▸ WORK TO COMPLETE:
Rewrite the listing below, swapping each "computer-use agent" for "screen-control agent" and leaving everything else unchanged.

[Dataset items]
## Begin
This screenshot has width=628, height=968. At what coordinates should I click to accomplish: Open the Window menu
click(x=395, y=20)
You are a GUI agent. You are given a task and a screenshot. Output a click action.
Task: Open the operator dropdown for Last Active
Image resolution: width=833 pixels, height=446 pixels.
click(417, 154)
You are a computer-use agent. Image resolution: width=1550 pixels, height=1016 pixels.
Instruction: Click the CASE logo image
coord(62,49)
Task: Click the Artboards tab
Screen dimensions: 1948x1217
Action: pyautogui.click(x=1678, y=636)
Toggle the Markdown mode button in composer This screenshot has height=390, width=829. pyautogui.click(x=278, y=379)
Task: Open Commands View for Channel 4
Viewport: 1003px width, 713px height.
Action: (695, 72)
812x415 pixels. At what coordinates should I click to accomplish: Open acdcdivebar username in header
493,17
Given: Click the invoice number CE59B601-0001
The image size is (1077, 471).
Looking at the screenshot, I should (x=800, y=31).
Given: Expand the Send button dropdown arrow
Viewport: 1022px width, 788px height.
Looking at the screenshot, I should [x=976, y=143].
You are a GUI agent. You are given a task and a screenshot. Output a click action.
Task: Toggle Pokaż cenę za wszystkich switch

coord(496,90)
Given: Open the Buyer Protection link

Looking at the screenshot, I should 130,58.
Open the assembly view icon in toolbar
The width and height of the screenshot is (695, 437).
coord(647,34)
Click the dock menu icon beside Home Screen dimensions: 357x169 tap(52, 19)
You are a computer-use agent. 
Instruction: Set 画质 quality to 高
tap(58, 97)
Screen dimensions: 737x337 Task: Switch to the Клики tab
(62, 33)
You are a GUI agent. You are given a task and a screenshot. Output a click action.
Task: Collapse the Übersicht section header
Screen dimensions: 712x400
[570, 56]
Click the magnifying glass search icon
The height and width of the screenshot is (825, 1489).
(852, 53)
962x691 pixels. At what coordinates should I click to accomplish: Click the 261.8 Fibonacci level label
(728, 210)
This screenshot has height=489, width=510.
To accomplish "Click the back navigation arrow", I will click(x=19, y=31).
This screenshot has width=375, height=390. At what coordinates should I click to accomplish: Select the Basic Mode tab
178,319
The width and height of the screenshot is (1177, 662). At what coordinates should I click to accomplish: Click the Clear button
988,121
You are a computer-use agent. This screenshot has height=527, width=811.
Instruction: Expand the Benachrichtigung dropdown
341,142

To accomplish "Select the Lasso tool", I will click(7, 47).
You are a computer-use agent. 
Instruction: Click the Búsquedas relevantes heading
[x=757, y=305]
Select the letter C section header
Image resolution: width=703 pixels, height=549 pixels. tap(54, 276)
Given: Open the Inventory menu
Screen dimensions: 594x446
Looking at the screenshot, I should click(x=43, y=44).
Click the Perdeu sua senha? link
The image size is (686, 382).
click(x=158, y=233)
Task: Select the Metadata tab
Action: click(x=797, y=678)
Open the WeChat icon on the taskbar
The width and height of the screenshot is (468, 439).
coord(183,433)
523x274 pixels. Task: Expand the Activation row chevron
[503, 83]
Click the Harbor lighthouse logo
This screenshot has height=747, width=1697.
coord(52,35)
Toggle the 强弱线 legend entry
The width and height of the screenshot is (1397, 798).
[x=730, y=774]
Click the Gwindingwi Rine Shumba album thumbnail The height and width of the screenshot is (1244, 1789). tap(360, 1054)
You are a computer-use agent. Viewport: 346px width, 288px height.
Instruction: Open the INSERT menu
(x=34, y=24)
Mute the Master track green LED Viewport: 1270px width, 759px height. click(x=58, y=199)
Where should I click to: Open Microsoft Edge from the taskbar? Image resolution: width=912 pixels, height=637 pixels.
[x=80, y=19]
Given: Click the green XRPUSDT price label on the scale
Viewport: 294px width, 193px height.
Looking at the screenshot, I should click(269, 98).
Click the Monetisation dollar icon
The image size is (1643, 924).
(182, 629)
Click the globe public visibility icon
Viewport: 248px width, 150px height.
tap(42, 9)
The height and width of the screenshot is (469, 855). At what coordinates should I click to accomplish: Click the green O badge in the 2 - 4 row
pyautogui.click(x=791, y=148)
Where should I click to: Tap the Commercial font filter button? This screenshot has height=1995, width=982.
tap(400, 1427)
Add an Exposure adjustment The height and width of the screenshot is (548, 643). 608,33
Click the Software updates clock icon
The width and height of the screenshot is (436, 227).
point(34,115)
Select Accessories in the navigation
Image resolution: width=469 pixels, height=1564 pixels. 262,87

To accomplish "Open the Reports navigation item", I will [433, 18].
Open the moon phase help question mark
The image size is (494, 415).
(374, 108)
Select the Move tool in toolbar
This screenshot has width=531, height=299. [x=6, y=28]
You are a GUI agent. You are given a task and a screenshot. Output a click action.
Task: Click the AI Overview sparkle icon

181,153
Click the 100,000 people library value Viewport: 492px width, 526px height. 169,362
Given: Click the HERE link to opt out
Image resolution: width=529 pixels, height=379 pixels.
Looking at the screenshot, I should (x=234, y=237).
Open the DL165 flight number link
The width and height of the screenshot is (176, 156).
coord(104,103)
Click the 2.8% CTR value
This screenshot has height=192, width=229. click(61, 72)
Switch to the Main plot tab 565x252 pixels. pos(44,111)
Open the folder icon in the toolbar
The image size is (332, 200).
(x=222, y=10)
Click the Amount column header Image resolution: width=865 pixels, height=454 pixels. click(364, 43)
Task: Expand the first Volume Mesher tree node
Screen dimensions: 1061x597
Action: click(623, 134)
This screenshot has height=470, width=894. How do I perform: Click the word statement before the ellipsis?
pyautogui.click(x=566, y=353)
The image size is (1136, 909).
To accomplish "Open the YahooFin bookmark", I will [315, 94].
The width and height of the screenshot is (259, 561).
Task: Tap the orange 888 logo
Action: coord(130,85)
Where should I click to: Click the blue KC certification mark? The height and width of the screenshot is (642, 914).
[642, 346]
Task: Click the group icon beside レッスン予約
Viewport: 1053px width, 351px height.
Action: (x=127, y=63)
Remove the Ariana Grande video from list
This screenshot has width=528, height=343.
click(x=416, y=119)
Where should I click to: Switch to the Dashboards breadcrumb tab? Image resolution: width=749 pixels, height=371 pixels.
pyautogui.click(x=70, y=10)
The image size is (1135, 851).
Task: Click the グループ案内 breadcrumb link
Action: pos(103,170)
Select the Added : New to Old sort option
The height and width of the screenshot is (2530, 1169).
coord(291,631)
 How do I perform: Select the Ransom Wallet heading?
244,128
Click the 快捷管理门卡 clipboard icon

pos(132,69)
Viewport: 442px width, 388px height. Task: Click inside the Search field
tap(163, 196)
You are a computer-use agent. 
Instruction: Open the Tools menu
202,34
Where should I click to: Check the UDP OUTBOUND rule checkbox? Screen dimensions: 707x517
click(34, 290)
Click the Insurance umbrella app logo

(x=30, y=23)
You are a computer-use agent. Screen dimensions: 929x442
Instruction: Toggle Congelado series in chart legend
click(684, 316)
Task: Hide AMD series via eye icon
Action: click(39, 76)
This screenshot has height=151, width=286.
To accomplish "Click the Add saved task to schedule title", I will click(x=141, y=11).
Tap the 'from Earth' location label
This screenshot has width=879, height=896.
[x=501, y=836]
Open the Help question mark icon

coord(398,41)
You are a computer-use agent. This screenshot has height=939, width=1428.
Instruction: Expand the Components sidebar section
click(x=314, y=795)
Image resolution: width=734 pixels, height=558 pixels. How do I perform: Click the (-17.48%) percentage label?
## End
▸ OUTPUT OF THE EXERCISE:
This screenshot has width=628, height=968. At what coordinates should I click to accomplish: Open the Window menu
click(x=395, y=20)
You are a GUI agent. You are given a task and a screenshot. Output a click action.
Task: Open the operator dropdown for Last Active
Image resolution: width=833 pixels, height=446 pixels.
click(417, 154)
You are a screen-control agent. Image resolution: width=1550 pixels, height=1016 pixels.
Instruction: Click the CASE logo image
coord(62,49)
Task: Click the Artboards tab
Screen dimensions: 1948x1217
Action: pyautogui.click(x=1678, y=636)
Toggle the Markdown mode button in composer This screenshot has height=390, width=829. pyautogui.click(x=278, y=379)
Task: Open Commands View for Channel 4
Viewport: 1003px width, 713px height.
Action: (695, 72)
812x415 pixels. At what coordinates should I click to accomplish: Open acdcdivebar username in header
493,17
Given: Click the invoice number CE59B601-0001
The image size is (1077, 471).
Looking at the screenshot, I should (x=800, y=31).
Given: Expand the Send button dropdown arrow
Viewport: 1022px width, 788px height.
Looking at the screenshot, I should [x=976, y=143].
You are a GUI agent. You are given a task and a screenshot. Output a click action.
Task: Toggle Pokaż cenę za wszystkich switch

coord(496,90)
Given: Open the Buyer Protection link

Looking at the screenshot, I should 130,58.
Open the assembly view icon in toolbar
The width and height of the screenshot is (695, 437).
coord(647,34)
Click the dock menu icon beside Home Screen dimensions: 357x169 tap(52, 19)
You are a screen-control agent. 
Instruction: Set 画质 quality to 高
tap(58, 97)
Screen dimensions: 737x337 Task: Switch to the Клики tab
(62, 33)
You are a GUI agent. You are given a task and a screenshot. Output a click action.
Task: Collapse the Übersicht section header
Screen dimensions: 712x400
[570, 56]
Click the magnifying glass search icon
The height and width of the screenshot is (825, 1489).
(852, 53)
962x691 pixels. At what coordinates should I click to accomplish: Click the 261.8 Fibonacci level label
(728, 210)
This screenshot has height=489, width=510.
To accomplish "Click the back navigation arrow", I will click(x=19, y=31).
This screenshot has width=375, height=390. At what coordinates should I click to accomplish: Select the Basic Mode tab
178,319
The width and height of the screenshot is (1177, 662). At what coordinates should I click to accomplish: Click the Clear button
988,121
You are a screen-control agent. This screenshot has height=527, width=811.
Instruction: Expand the Benachrichtigung dropdown
341,142

To accomplish "Select the Lasso tool", I will click(7, 47).
You are a screen-control agent. 
Instruction: Click the Búsquedas relevantes heading
[x=757, y=305]
Select the letter C section header
Image resolution: width=703 pixels, height=549 pixels. tap(54, 276)
Given: Open the Inventory menu
Screen dimensions: 594x446
Looking at the screenshot, I should click(x=43, y=44).
Click the Perdeu sua senha? link
The image size is (686, 382).
click(x=158, y=233)
Task: Select the Metadata tab
Action: click(x=797, y=678)
Open the WeChat icon on the taskbar
The width and height of the screenshot is (468, 439).
coord(183,433)
523x274 pixels. Task: Expand the Activation row chevron
[503, 83]
Click the Harbor lighthouse logo
This screenshot has height=747, width=1697.
coord(52,35)
Toggle the 强弱线 legend entry
The width and height of the screenshot is (1397, 798).
[x=730, y=774]
Click the Gwindingwi Rine Shumba album thumbnail The height and width of the screenshot is (1244, 1789). tap(360, 1054)
You are a screen-control agent. Viewport: 346px width, 288px height.
Instruction: Open the INSERT menu
(x=34, y=24)
Mute the Master track green LED Viewport: 1270px width, 759px height. click(x=58, y=199)
Where should I click to: Open Microsoft Edge from the taskbar? Image resolution: width=912 pixels, height=637 pixels.
[x=80, y=19]
Given: Click the green XRPUSDT price label on the scale
Viewport: 294px width, 193px height.
Looking at the screenshot, I should click(269, 98).
Click the Monetisation dollar icon
The image size is (1643, 924).
(182, 629)
Click the globe public visibility icon
Viewport: 248px width, 150px height.
tap(42, 9)
The height and width of the screenshot is (469, 855). At what coordinates should I click to accomplish: Click the green O badge in the 2 - 4 row
pyautogui.click(x=791, y=148)
Where should I click to: Tap the Commercial font filter button? This screenshot has height=1995, width=982.
tap(400, 1427)
Add an Exposure adjustment The height and width of the screenshot is (548, 643). 608,33
Click the Software updates clock icon
The width and height of the screenshot is (436, 227).
point(34,115)
Select Accessories in the navigation
Image resolution: width=469 pixels, height=1564 pixels. 262,87

To accomplish "Open the Reports navigation item", I will [433, 18].
Open the moon phase help question mark
The image size is (494, 415).
(374, 108)
Select the Move tool in toolbar
This screenshot has width=531, height=299. [x=6, y=28]
You are a GUI agent. You are given a task and a screenshot. Output a click action.
Task: Click the AI Overview sparkle icon

181,153
Click the 100,000 people library value Viewport: 492px width, 526px height. 169,362
Given: Click the HERE link to opt out
Image resolution: width=529 pixels, height=379 pixels.
Looking at the screenshot, I should (x=234, y=237).
Open the DL165 flight number link
The width and height of the screenshot is (176, 156).
coord(104,103)
Click the 2.8% CTR value
This screenshot has height=192, width=229. click(61, 72)
Switch to the Main plot tab 565x252 pixels. pos(44,111)
Open the folder icon in the toolbar
The image size is (332, 200).
(x=222, y=10)
Click the Amount column header Image resolution: width=865 pixels, height=454 pixels. click(364, 43)
Task: Expand the first Volume Mesher tree node
Screen dimensions: 1061x597
Action: click(623, 134)
This screenshot has height=470, width=894. How do I perform: Click the word statement before the ellipsis?
pyautogui.click(x=566, y=353)
The image size is (1136, 909).
To accomplish "Open the YahooFin bookmark", I will [315, 94].
The width and height of the screenshot is (259, 561).
Task: Tap the orange 888 logo
Action: coord(130,85)
Where should I click to: Click the blue KC certification mark? The height and width of the screenshot is (642, 914).
[642, 346]
Task: Click the group icon beside レッスン予約
Viewport: 1053px width, 351px height.
Action: (x=127, y=63)
Remove the Ariana Grande video from list
This screenshot has width=528, height=343.
click(x=416, y=119)
Where should I click to: Switch to the Dashboards breadcrumb tab? Image resolution: width=749 pixels, height=371 pixels.
pyautogui.click(x=70, y=10)
The image size is (1135, 851).
Task: Click the グループ案内 breadcrumb link
Action: pos(103,170)
Select the Added : New to Old sort option
The height and width of the screenshot is (2530, 1169).
coord(291,631)
 How do I perform: Select the Ransom Wallet heading?
244,128
Click the 快捷管理门卡 clipboard icon

pos(132,69)
Viewport: 442px width, 388px height. Task: Click inside the Search field
tap(163, 196)
You are a screen-control agent. 
Instruction: Open the Tools menu
202,34
Where should I click to: Check the UDP OUTBOUND rule checkbox? Screen dimensions: 707x517
click(34, 290)
Click the Insurance umbrella app logo

(x=30, y=23)
You are a screen-control agent. Screen dimensions: 929x442
Instruction: Toggle Congelado series in chart legend
click(684, 316)
Task: Hide AMD series via eye icon
Action: click(39, 76)
This screenshot has height=151, width=286.
To accomplish "Click the Add saved task to schedule title", I will click(x=141, y=11).
Tap the 'from Earth' location label
This screenshot has width=879, height=896.
[x=501, y=836]
Open the Help question mark icon

coord(398,41)
You are a screen-control agent. This screenshot has height=939, width=1428.
Instruction: Expand the Components sidebar section
click(x=314, y=795)
Image resolution: width=734 pixels, height=558 pixels. How do I perform: Click the (-17.48%) percentage label?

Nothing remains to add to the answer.